- **How to complete this task**: Produce a verbatim transcription of the records below, beginning at the line containing "Where should I click to: Click the Browse" and ending at the final line; include only those lines.

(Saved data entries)
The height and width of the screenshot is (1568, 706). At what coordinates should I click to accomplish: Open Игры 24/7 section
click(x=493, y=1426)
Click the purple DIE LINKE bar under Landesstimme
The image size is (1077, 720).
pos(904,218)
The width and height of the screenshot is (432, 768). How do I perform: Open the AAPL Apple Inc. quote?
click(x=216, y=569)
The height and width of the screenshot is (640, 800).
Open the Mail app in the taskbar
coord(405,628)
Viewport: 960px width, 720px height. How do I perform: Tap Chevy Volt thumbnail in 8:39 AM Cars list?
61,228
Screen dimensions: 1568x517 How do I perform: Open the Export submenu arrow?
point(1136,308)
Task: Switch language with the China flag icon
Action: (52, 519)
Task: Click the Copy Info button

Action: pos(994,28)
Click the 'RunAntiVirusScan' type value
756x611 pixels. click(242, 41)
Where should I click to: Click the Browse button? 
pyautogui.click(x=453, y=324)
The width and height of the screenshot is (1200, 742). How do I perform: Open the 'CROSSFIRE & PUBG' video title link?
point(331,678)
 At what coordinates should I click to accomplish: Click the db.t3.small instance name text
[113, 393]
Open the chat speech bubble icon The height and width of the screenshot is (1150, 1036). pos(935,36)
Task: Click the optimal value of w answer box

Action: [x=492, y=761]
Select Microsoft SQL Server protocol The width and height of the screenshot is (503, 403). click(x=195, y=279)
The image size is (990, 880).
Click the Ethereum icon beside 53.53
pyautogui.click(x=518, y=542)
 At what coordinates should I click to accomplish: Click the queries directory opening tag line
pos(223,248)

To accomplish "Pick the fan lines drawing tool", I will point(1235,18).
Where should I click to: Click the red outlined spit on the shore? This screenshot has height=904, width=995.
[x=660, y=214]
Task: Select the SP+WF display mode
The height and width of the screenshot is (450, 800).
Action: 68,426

- **Solution to this task**:
Where should I click to: Click the Browse button? 
pyautogui.click(x=453, y=324)
The width and height of the screenshot is (1200, 742). How do I perform: Open the 'CROSSFIRE & PUBG' video title link?
point(331,678)
 At what coordinates should I click to accomplish: Click the db.t3.small instance name text
[113, 393]
Open the chat speech bubble icon The height and width of the screenshot is (1150, 1036). pos(935,36)
Task: Click the optimal value of w answer box

Action: [x=492, y=761]
Select Microsoft SQL Server protocol The width and height of the screenshot is (503, 403). click(x=195, y=279)
The image size is (990, 880).
Click the Ethereum icon beside 53.53
pyautogui.click(x=518, y=542)
 At what coordinates should I click to accomplish: Click the queries directory opening tag line
pos(223,248)

To accomplish "Pick the fan lines drawing tool", I will point(1235,18).
Where should I click to: Click the red outlined spit on the shore? This screenshot has height=904, width=995.
[x=660, y=214]
Task: Select the SP+WF display mode
The height and width of the screenshot is (450, 800).
Action: 68,426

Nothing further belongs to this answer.